Complications of a Perforated Bowel
The biggest possible complication from a perforated bowel is the spread of infection and possibility for re-occurrence of the perforated bowel or intestinal blockage. This can occur even after surgery and treatment are finished, and usually occurs with a larger or more complicated perforated bowel. To counteract this potential for spreading infection, patients who undergo perforated bowel surgery will take a heavy course of antibiotics after the surgery to prevent the infection coming back.
During the surgery, it is common for surgeons to remove much of the intestines, especially in more complex cases. In cases where doctors remove large sections of the intestine, recovery from a perforated bowel can take months.

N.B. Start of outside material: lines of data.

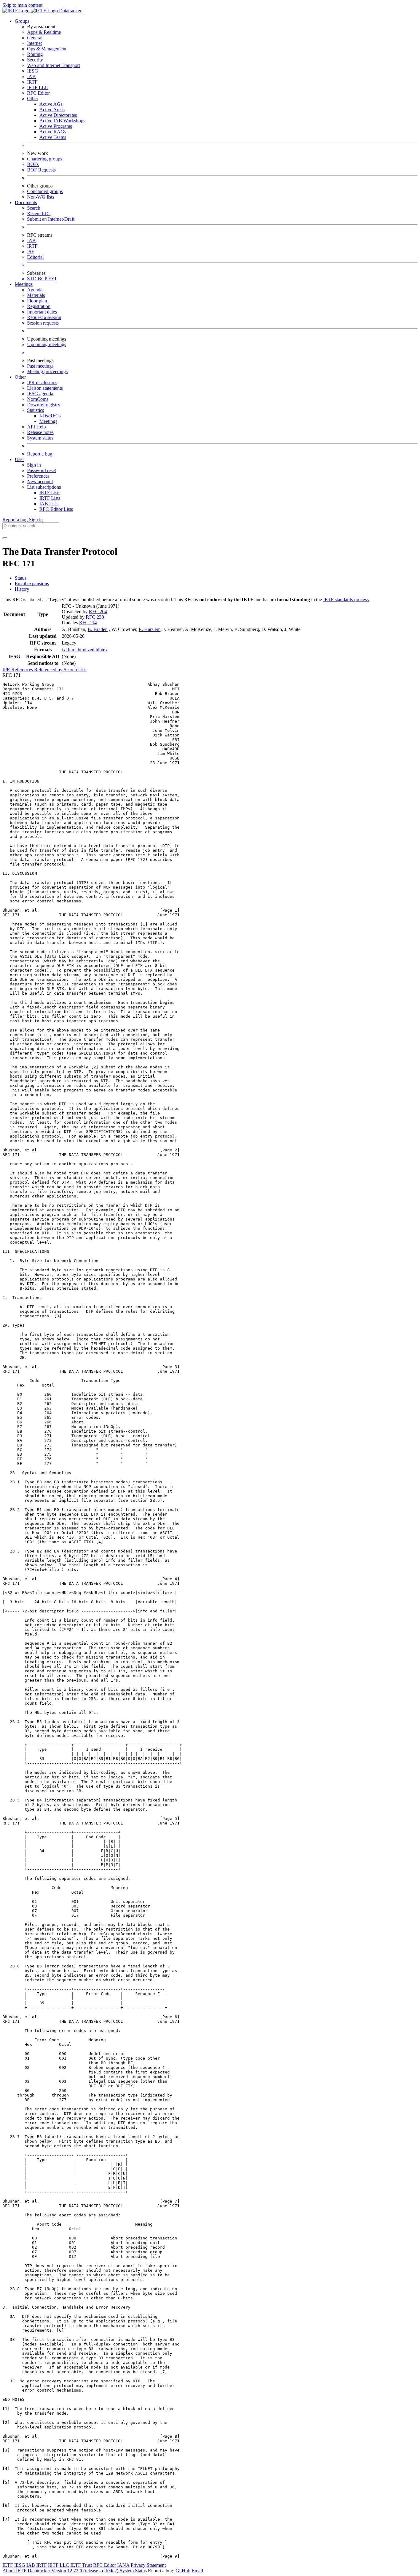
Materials (36, 295)
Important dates (42, 311)
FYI (52, 278)
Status (20, 578)
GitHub (183, 2570)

If surgeons removed enough of the intestine to cause potential trouble in the future, they may have to use colostomy on the patient, especially if the infection is very wide spread. Colostomy involves the surgeon re-routing the intestinal system so that a patient’s waste is excreted into a bag they wear outside the body. If colostomy is avoidable, surgeons will avoid it, as colostomy is a huge burden on the patient and usually can not be undone.
Preventing Perforated Bowel
Perforated bowel is preventable, even in cases where perforated bowel is caused by another chronic health condition.
If a patient is diagnosed with Crohn’s disease or Diverticulitis, treatment is required within a short time window. Medication and other treatments exist to prevent bowel perforations in patients with these conditions. Besides drugs, patients can maintain good bowel health by eating food that is high in fiber, drinking lots of water, and getting regular exercise.